# Vampire umbrella



## GDfreak (Jul 11, 2006)

I'm looking for an umbrella like the vampires in Nightmare Before Christmas have. For those of you that don't know what I'm talking about (and I'm sure MOST of you do) it looks like this.








I found this but it's like $70, infact most I found were $70 or up








Really don't want to have to pay ALOT for one maybe $30 or $40 at the most. So if anyone knows where to find one...help me! I'm so tempted to just try and make one


----------



## kprimm (Apr 3, 2009)

I would go the make one route. I have never seen an umbrella that would look like that other than trying to modify a regular black umbrella. I would think it shouldnt be too hard or expensive to modify an umbrella to make it.It will look very cool with a vampire costume if you can do it.


----------



## LV Scott T (Aug 14, 2007)

I agree. You should be able to make one easily enough, as long as you don't need it to open & close.
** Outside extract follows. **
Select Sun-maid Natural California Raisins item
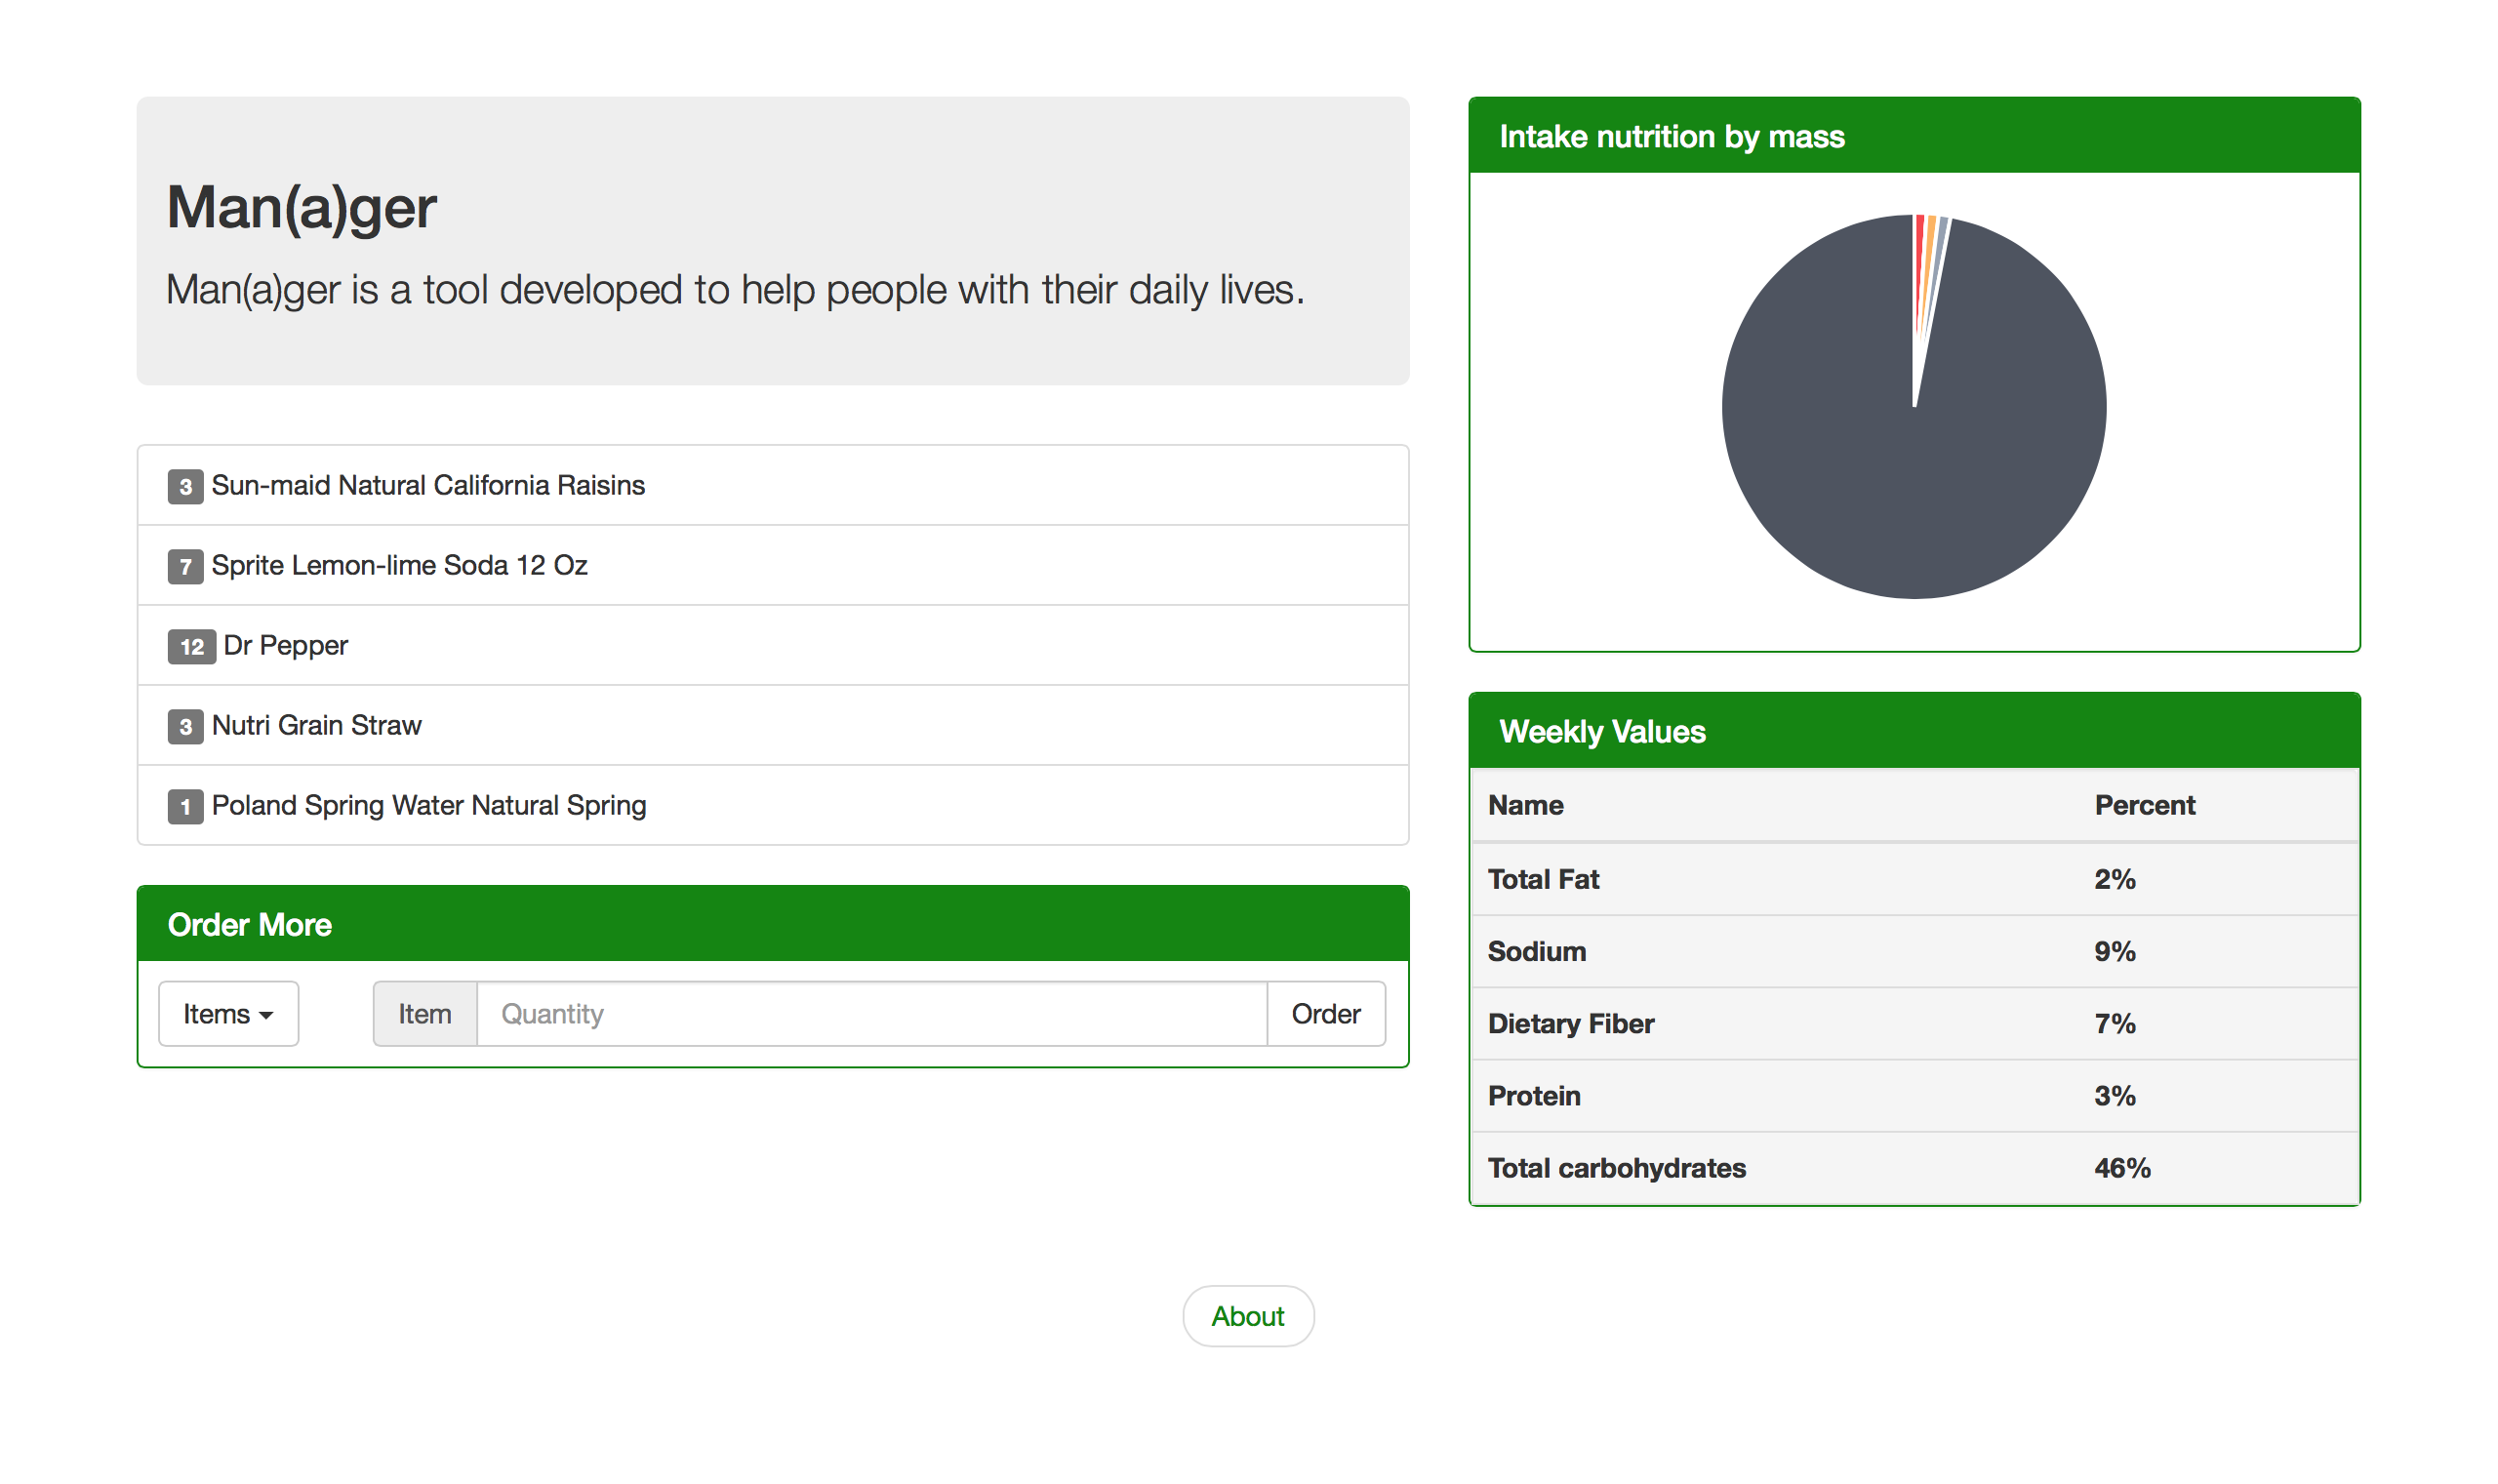The width and height of the screenshot is (2498, 1484). 428,485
You could even find an umbrella at a thrift store that has a cool-looking handle, remove the wires and fabric, and use that as a starting point.


----------



## GDfreak (Jul 11, 2006)

I found this one ebay. Prety similar. I could maybe somehow at the pointy thing on the top and paint the underneath red. Thoughts?


----------



## LV Scott T (Aug 14, 2007)

GDfreak said:


> I found this one ebay. Prety similar. I could maybe somehow at the pointy thing on the top and paint the underneath red. Thoughts?


What one? Is there a link?


----------



## hallorenescene (Dec 28, 2007)

wow gd, that would be a nice added touch. check out goodwills and see if you can find an old one. then you can maybe recover it. maybe hobby lobby if you have one around would have something.


----------



## clockwerk (Aug 12, 2008)

I checked the website for the company in your initial post and it is listed as $55 AUD which converts to $41. Shipping might me a bit much, is that how you got the $70? With shipping included?


----------



## GDfreak (Jul 11, 2006)

oh really I didn't notice that. I'' go look again. 
Silly me forgot the ebay link.
Black Cloth Vintage Umbrella, Wooden Handle - eBay (item 370198950605 end time May-15-09 13:53:55 PDT)
There ya go


----------